TARGETED DELIVERY OF HYGROMYCIN-B USING RECONSTITUTED SENDAI VIRAL ENVELOPES LACKING HEMAGGLUTININ-NEURAMINIDASE

Hygromycin B was encapsulated in reconstituted Sendai viral envelopes containing only the fusion (F) protein (F-virosomes). Incubation of loaded F-virosomes with cultured HepG2 cells resulted in fusion mediated delivery of hygromycin B to the cell cytoplasm, as was inferred from inhibition of DNA synthesis. Binding of the F-virosomes to HepG2 cells was mediated by the interaction of terminal beta-galactose residues of fusion protein with asialoglycoprotein receptor on HepG2 cells, subsequently leading to fusion between the two membranes.

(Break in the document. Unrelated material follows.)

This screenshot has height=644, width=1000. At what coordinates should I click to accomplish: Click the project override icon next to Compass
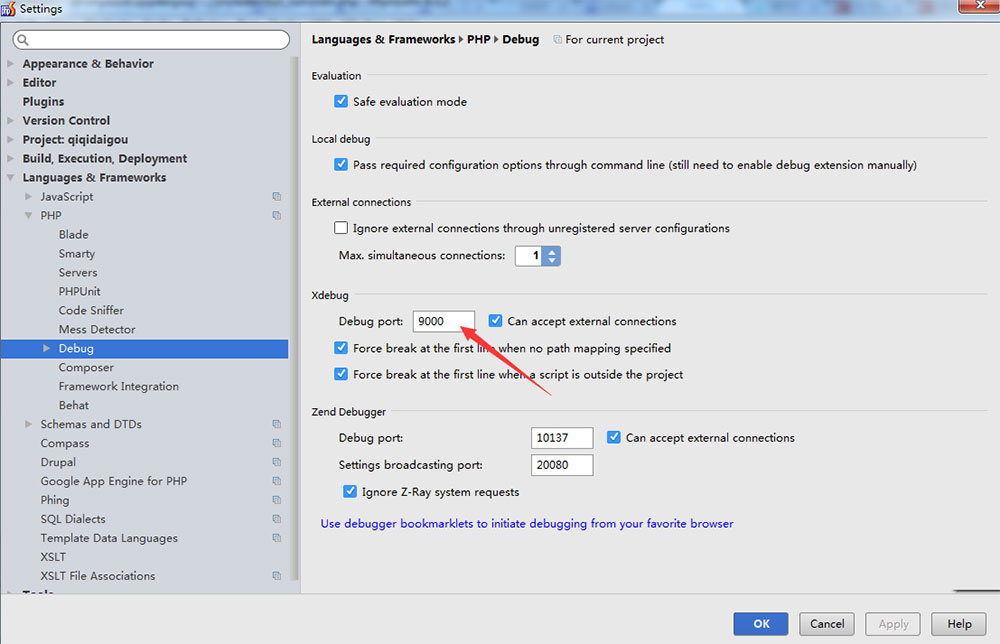click(x=277, y=443)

The cytotoxic effect of hygromycin B enclosed in F-virosomes was comparable with that of F,HN-virosomes containing both hemagglutinin-neuraminidase (HN) and F protein and F,HN(red)-virosomes containing HN whose disulfide bonds were irreversibly reduced (HN(red)). Hygromycin B loaded fusogenic liposomes were prepared by coreconstituting the viral envelope containing only fusion protein with exogenous lipids. These fusogenic liposomes were found to be more active than F-virosomes at the same fusion protein concentrations.